今の彼女は死と向き合うだけではない、それすらも背負うことで苦難を乗り越えてゆける。

そんな確信を持つには十分だった。
こんな年端もいかない娘がその強さを持てたのは何も惨劇を目にし、強くなるしかなかったから……それだけでは無いはずだと、彼女とその隣に立つ青を纏う戦友の揃踏みが教えてくる。

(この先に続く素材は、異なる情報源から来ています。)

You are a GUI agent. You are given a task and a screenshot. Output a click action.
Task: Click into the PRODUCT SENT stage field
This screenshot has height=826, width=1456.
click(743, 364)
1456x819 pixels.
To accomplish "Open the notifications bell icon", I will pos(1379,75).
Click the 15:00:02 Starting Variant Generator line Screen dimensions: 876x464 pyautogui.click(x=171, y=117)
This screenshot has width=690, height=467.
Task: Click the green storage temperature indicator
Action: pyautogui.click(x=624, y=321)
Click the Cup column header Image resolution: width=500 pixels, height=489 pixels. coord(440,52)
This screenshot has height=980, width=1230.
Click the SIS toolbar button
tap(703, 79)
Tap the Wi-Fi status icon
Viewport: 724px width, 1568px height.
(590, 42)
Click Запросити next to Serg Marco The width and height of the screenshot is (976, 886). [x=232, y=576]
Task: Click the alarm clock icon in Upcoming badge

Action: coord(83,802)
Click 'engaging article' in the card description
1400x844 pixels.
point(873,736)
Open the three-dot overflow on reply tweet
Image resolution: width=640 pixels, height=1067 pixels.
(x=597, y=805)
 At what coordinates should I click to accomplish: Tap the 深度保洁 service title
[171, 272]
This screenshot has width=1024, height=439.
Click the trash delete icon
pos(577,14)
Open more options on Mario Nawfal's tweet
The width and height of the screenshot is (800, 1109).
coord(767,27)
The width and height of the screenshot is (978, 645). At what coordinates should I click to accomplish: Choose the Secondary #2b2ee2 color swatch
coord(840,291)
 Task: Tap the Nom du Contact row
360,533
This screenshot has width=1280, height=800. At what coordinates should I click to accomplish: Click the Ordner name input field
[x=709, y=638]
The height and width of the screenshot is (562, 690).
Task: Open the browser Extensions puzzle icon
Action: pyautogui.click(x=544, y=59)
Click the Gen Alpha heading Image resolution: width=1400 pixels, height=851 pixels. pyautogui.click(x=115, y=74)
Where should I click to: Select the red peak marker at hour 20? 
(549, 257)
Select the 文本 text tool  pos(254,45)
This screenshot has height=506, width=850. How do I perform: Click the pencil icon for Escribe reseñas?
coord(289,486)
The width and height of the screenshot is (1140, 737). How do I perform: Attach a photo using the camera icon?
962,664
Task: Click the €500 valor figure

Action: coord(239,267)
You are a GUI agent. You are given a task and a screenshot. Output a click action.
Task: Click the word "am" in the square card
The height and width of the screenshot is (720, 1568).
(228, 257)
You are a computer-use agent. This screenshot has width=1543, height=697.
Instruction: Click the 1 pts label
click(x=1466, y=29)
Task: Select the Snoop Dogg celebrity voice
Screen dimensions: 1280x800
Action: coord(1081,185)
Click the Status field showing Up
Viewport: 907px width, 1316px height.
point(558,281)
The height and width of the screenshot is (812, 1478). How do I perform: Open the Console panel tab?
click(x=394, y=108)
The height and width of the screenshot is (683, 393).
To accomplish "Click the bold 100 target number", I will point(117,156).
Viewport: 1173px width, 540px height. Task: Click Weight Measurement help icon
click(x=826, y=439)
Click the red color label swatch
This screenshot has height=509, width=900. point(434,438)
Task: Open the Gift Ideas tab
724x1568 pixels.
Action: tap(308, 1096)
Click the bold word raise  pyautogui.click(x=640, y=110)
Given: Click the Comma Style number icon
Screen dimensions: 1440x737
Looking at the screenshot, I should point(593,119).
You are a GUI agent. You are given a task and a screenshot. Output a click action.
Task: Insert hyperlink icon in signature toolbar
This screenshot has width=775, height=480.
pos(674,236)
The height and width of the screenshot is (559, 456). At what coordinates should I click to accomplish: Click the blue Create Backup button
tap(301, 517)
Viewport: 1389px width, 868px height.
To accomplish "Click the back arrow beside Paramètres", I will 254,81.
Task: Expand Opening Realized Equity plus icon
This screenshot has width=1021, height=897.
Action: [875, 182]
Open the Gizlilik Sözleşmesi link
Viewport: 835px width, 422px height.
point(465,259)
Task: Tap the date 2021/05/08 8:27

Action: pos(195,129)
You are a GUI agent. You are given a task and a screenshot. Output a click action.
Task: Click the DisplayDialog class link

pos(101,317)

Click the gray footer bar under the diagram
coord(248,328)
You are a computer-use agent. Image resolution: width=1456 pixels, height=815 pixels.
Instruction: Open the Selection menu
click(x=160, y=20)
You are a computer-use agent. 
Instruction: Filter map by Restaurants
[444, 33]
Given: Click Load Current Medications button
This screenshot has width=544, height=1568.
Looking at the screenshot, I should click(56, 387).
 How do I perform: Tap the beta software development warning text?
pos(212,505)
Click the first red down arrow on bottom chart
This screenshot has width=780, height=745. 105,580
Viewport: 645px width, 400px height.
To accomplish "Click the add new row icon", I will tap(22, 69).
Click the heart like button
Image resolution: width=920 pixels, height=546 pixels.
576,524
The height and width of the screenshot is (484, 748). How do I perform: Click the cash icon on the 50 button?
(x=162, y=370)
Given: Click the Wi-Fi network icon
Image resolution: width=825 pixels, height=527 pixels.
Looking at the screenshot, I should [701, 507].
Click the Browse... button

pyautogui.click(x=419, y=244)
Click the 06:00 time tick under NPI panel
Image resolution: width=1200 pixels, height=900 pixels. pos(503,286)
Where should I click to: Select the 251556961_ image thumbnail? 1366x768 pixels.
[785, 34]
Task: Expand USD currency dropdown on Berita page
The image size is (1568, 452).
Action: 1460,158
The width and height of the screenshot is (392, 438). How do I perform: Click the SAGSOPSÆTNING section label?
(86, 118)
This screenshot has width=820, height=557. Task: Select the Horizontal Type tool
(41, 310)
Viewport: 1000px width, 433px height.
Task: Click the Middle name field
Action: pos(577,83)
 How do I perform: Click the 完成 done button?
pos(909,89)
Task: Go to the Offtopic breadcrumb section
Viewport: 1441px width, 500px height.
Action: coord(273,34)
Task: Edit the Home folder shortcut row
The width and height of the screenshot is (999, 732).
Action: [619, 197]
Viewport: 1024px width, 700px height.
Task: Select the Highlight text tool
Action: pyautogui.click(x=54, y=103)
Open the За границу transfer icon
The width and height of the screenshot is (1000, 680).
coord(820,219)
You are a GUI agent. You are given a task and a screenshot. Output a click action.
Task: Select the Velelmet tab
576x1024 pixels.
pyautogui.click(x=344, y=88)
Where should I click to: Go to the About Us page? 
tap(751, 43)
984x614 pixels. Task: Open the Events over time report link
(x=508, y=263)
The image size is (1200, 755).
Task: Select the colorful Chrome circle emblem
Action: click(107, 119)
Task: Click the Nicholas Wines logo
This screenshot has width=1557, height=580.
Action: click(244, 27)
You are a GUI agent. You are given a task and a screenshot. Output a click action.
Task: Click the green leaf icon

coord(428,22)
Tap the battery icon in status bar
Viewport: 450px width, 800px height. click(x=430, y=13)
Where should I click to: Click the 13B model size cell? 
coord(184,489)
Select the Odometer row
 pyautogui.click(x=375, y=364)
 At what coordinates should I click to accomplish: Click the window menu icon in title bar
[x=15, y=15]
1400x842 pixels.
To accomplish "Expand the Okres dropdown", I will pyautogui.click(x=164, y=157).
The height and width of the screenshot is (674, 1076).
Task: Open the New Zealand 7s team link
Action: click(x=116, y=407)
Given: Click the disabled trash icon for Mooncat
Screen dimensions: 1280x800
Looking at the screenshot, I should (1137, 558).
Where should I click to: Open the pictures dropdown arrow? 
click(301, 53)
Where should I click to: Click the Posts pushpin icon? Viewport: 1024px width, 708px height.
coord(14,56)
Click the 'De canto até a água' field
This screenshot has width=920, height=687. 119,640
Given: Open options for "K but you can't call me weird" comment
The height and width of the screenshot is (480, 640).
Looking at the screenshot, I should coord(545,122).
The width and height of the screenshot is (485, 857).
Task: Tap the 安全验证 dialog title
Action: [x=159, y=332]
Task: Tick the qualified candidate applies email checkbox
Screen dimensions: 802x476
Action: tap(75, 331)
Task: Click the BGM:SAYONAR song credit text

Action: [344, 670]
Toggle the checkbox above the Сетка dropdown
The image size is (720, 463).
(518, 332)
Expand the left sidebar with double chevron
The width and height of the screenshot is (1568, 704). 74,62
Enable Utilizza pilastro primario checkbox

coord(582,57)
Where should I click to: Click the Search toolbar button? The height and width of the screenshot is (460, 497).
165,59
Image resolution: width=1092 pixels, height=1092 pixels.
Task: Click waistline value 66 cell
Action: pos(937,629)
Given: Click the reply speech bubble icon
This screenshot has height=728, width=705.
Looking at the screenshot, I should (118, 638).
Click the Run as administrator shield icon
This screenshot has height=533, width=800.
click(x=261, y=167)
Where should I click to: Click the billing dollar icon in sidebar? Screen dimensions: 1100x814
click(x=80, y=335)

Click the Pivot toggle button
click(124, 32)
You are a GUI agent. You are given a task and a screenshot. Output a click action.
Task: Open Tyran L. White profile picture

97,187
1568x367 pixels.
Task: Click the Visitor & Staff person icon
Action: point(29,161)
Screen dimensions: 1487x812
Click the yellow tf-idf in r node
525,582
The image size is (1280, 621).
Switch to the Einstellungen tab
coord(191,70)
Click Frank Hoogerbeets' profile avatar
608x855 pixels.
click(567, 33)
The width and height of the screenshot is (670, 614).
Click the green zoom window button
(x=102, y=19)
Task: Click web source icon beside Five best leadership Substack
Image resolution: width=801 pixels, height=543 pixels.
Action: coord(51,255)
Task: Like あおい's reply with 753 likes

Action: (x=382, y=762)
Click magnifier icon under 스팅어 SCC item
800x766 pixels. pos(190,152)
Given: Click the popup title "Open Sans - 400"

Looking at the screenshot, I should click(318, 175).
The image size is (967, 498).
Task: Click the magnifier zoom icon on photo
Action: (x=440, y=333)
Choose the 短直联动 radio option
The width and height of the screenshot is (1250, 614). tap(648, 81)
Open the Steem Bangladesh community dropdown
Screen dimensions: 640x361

「僕が言う事ではないだろうけどどうか覚えていて欲しい。僕が望むのは彼女の敵討ちじゃない……それは僕の手で果たさなければ何の意味もないから。
 僕は、君にも幸福になってほしい。せっかく生き残ってきたんだ、幸せにならなければ嘘だ。
―――侵略者相手に刺し違えてもそれは敗北でしかない、君は生き残り幸福になってこそ真の勝者となる。それをどうか忘れないでほしい。」

「はい、胸裏に銘記します。……一番の難関はもうクリア済みですから。」

甲斐の言葉に頷いた唯依は自分の(かたわ)らに立ってくれていた忠亮を見上げた。
その視線と、先のやり取りから忠亮が妻に迎える女性とは誰なのかはもはや完全に明白だった。

「そうか、なら安心だ。……彼女を頼む。」
「己の全霊を懸けてその期待に応えよう。」

唯依の言葉に再び目を細める忠亮……悲劇だけではない、確かに多くの悲劇はあった。失った者は帰ってこない。
だけど、そんな憎悪と憤激の坩堝の中からも次は生まれてくる……この地獄の中にも花は咲く。

それは希望だ。この時代を終わらせさえすれば再生するという希望なのだ。
ならば、この希望を守るために戦うのも悪くはない……かつての武士、修羅:甲斐朔良はそう思った。